**About this exercise**
Recast the lines running from the one containing "Find the location of a particular element. This" through the one containing "coordinates (902, 1176).", both included, as a numbered list, leaving out blank lines.

Data records:
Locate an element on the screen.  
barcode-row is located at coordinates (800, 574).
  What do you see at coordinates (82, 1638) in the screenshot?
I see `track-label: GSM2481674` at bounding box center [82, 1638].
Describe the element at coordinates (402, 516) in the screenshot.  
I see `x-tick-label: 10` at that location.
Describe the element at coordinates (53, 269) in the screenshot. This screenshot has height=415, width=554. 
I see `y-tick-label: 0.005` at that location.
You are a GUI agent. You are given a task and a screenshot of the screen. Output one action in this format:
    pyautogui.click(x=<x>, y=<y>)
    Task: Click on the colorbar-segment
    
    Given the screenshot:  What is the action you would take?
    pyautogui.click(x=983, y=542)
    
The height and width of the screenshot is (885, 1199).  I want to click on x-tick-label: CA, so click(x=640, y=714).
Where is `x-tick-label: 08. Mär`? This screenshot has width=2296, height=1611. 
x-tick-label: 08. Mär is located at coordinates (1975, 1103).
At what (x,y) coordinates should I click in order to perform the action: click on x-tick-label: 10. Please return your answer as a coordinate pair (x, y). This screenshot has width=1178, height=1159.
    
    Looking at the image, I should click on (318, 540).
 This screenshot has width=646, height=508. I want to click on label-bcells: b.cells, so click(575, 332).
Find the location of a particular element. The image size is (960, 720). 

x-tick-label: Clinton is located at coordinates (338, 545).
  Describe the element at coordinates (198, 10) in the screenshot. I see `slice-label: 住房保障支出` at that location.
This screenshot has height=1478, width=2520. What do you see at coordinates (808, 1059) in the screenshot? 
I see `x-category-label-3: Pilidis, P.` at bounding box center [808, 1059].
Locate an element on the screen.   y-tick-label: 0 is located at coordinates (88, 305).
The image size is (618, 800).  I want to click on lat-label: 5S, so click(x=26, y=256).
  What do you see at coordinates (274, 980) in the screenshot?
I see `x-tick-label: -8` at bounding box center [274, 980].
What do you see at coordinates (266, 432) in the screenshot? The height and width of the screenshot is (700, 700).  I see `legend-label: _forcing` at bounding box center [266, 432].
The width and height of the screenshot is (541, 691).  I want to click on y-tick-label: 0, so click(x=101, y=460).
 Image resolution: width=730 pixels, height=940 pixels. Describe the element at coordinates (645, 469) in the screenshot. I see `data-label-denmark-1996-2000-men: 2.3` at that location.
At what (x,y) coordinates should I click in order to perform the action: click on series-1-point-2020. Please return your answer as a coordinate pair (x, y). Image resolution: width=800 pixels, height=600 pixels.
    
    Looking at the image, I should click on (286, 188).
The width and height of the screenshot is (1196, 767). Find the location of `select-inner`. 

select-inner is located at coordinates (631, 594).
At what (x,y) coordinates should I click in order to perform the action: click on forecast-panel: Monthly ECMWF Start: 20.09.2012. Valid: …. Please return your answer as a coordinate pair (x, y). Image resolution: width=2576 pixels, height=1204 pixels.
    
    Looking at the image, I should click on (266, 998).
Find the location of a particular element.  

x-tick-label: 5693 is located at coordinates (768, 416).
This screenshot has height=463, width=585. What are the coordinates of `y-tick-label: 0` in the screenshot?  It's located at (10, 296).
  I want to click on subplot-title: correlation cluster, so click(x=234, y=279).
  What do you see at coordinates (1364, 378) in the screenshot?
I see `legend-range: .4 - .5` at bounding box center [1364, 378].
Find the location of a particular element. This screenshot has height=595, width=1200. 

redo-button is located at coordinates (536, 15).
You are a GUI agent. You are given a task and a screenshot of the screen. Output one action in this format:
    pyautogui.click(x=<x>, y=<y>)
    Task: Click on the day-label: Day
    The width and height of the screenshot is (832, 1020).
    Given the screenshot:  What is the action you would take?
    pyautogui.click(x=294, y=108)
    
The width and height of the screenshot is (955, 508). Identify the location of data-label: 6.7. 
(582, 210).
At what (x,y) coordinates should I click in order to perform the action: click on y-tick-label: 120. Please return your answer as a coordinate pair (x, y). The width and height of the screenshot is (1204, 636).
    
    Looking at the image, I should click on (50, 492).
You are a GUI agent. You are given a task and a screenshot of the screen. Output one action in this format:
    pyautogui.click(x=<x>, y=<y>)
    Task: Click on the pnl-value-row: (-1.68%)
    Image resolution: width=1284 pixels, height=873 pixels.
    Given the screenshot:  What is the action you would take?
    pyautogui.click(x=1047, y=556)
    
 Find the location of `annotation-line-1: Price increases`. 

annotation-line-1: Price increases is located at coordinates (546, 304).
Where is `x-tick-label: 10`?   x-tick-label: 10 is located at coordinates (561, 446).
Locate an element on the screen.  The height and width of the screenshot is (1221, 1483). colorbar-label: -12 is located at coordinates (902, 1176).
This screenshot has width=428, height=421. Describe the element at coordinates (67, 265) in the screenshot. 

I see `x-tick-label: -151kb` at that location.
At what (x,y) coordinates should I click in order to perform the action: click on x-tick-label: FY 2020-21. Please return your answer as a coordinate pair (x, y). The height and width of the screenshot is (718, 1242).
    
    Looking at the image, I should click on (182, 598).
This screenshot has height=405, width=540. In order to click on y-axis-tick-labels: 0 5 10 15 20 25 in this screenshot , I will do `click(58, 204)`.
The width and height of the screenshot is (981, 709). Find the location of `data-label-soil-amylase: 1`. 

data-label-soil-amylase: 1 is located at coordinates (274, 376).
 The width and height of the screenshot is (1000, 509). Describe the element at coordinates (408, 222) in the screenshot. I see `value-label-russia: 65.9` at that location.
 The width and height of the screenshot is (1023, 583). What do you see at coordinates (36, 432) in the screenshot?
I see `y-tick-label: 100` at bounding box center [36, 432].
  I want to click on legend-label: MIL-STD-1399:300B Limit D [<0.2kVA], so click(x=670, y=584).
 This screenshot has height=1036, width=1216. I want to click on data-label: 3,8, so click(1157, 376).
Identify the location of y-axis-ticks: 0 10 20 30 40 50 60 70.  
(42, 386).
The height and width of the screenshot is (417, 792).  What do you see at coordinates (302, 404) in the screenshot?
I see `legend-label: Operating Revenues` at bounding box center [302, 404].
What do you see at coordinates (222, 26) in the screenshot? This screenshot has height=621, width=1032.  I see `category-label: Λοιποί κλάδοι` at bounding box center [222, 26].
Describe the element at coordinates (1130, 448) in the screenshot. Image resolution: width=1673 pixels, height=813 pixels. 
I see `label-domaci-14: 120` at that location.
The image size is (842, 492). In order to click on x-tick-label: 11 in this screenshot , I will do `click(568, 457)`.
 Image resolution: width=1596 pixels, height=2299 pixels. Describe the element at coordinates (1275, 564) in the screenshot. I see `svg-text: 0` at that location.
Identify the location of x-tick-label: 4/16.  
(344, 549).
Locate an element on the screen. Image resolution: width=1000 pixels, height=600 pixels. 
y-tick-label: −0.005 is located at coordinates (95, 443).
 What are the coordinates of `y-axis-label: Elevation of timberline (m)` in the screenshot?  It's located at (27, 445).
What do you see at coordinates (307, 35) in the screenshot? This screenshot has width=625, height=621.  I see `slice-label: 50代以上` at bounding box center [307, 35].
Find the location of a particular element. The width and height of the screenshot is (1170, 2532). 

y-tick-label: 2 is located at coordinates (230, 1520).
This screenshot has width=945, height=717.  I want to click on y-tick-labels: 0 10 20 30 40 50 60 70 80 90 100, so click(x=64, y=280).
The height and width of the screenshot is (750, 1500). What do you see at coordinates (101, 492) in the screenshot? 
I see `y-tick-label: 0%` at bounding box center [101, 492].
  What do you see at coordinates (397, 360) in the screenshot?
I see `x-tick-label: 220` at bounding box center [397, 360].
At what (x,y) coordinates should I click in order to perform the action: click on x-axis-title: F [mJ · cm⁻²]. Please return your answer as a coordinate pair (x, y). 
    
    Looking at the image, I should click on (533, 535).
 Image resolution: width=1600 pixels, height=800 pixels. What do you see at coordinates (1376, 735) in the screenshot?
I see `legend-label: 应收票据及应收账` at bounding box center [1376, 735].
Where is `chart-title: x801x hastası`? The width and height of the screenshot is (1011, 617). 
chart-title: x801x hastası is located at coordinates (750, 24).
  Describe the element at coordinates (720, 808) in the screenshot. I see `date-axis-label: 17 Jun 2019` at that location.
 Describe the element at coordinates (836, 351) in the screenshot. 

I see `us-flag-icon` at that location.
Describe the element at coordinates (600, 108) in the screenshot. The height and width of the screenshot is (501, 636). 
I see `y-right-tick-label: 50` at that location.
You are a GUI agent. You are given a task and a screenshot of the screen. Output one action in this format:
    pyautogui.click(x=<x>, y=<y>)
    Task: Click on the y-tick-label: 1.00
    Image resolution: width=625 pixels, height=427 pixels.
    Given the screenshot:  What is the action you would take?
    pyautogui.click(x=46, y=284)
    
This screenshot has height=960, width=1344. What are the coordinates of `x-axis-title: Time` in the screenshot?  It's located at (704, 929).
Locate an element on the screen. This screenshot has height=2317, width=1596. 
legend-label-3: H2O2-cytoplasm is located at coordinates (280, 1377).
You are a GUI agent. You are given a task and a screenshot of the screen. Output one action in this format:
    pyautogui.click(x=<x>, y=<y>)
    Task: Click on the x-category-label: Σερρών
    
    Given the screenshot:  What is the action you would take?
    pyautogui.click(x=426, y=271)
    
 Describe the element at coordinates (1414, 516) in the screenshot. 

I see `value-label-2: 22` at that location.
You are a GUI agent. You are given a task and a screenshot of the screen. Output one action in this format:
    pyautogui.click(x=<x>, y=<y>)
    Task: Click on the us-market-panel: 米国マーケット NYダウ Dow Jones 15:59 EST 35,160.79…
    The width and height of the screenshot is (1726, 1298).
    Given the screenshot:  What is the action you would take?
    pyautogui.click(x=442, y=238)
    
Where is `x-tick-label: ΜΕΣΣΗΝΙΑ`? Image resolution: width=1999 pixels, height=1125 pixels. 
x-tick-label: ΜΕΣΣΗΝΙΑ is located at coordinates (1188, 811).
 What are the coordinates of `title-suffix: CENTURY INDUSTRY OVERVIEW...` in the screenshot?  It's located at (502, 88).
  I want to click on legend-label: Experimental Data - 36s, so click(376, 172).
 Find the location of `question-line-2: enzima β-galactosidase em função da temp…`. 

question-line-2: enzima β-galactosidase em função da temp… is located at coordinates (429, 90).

**Your solution**
1. Find the location of a particular element. This screenshot has height=595, width=1200. 
2. redo-button is located at coordinates (536, 15).
3. You are a GUI agent. You are given a task and a screenshot of the screen. Output one action in this format:
4.     pyautogui.click(x=<x>, y=<y>)
5.     Task: Click on the day-label: Day
6.     The width and height of the screenshot is (832, 1020).
7.     Given the screenshot:  What is the action you would take?
8.     pyautogui.click(x=294, y=108)
9. The width and height of the screenshot is (955, 508). Identify the location of data-label: 6.7. 
10. (582, 210).
11. At what (x,y) coordinates should I click in order to perform the action: click on y-tick-label: 120. Please return your answer as a coordinate pair (x, y). The width and height of the screenshot is (1204, 636).
12.     Looking at the image, I should click on (50, 492).
13. You are a GUI agent. You are given a task and a screenshot of the screen. Output one action in this format:
14.     pyautogui.click(x=<x>, y=<y>)
15.     Task: Click on the pnl-value-row: (-1.68%)
16.     Image resolution: width=1284 pixels, height=873 pixels.
17.     Given the screenshot:  What is the action you would take?
18.     pyautogui.click(x=1047, y=556)
19.  Find the location of `annotation-line-1: Price increases`. 
20. annotation-line-1: Price increases is located at coordinates (546, 304).
21. Where is `x-tick-label: 10`?   x-tick-label: 10 is located at coordinates (561, 446).
22. Locate an element on the screen.  The height and width of the screenshot is (1221, 1483). colorbar-label: -12 is located at coordinates (902, 1176).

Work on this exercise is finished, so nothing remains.